Jesus, however, was concerend that the Pharisees lacked concern for the lost. The lost are those who are separated from God and not following Jesus; the lost are those alienated from God, unforgiven, and under God's judgement because of their sin. The father wants the lost to come home.

In Luke 19:10, Jesus clearly states his mission: 'The Son of Man has come to seek and save the lost'. Jesus saves the lost by dying for them; Jesus seeks the lost by engaging them. Bothered at the response of the Pharisees to lostness, Jesus tells three stories that describe what seeking the lost looks like. 

The first story is about a shepherd who loses a sheep  (Luke 15:3-7); the second story is a woman who loses a coin (Luke 15:8-10); the third story is about a father who loses a son (Luke 15:11-32). In each case there is a desperate search, a finding, and a great party.

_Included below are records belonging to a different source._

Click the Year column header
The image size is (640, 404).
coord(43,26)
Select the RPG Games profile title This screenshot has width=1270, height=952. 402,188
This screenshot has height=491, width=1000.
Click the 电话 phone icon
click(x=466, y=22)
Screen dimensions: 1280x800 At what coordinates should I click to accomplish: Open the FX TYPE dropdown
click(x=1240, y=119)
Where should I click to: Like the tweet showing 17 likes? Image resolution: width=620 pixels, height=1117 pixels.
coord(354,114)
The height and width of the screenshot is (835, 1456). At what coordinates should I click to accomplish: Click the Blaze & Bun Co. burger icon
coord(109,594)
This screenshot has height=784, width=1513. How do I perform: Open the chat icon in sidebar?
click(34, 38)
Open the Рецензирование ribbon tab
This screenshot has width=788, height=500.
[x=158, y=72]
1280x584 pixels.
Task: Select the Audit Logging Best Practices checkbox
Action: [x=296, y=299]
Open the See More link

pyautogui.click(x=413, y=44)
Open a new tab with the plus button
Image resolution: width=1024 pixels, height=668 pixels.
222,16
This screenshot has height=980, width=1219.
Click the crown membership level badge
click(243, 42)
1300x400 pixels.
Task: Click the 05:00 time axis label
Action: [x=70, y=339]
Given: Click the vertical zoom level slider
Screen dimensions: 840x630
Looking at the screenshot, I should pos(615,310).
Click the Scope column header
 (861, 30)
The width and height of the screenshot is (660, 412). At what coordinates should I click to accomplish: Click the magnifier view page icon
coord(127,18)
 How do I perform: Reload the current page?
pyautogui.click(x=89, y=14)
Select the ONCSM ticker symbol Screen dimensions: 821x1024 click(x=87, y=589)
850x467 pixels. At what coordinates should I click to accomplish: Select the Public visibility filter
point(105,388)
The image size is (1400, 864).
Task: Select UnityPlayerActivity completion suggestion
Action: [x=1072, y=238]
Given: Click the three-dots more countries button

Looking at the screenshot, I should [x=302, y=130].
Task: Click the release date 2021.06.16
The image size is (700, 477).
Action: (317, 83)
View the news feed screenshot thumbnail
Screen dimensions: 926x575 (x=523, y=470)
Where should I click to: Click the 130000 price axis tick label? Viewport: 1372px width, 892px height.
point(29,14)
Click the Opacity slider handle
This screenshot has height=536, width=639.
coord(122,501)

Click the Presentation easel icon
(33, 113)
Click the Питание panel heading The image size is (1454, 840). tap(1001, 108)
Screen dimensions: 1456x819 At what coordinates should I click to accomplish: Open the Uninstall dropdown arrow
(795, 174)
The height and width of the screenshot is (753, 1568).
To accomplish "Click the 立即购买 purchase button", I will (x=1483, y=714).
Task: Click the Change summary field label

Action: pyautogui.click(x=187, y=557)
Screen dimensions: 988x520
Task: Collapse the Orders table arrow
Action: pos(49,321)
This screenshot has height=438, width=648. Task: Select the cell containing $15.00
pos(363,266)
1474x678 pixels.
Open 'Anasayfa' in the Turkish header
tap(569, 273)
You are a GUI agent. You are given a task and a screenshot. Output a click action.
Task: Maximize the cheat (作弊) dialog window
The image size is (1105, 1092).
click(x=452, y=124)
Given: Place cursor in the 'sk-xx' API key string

The  big difference is that, whereas the coin is an inanimate object and a sheep is an untilligent animal, the prodigal son leaves willingly; he actively chooses to be lost. Further, whereas the the sheep and the coin are found, the father of the son waits patiently until his son comes home. And the son does, coming to his senses, realising that there is no life for him better than the one in his father's house. 

The first two stories describe God's intense search for lost people as modelled by Jesus. The third story describes God's gracious reception of lost people when they repent and come home. Rather than relegating the son to servant status, he is reinstated as a son with a robe, a ring, and great big party.

At this point the father encounters the older brother who is upset at the father's lavish party for the profligate son who has wasted his inheritance. Whereas the older brother should have been out looking for the lost, rather, he stayed at home, and is bothered when the other son returns.

There are many truths packed into this chapter, but the Big Idea is that Jesus is the perfect older brother who has searched for us to bring us home to the father. Rather than being like the Pharisees, Jesus invites us to search for the lost with the same intensity as the shepherd searches for the sheep and the woman for the coin.

In Finding Nemo, Marlin eventually finds Nemo and gets him safely home. It took much effort and great risk, but he was successful. There are people in our lives waiting for us to be as proactive as Marlin, prodigals who need to come home to a grand welcome. Who's your Nemo?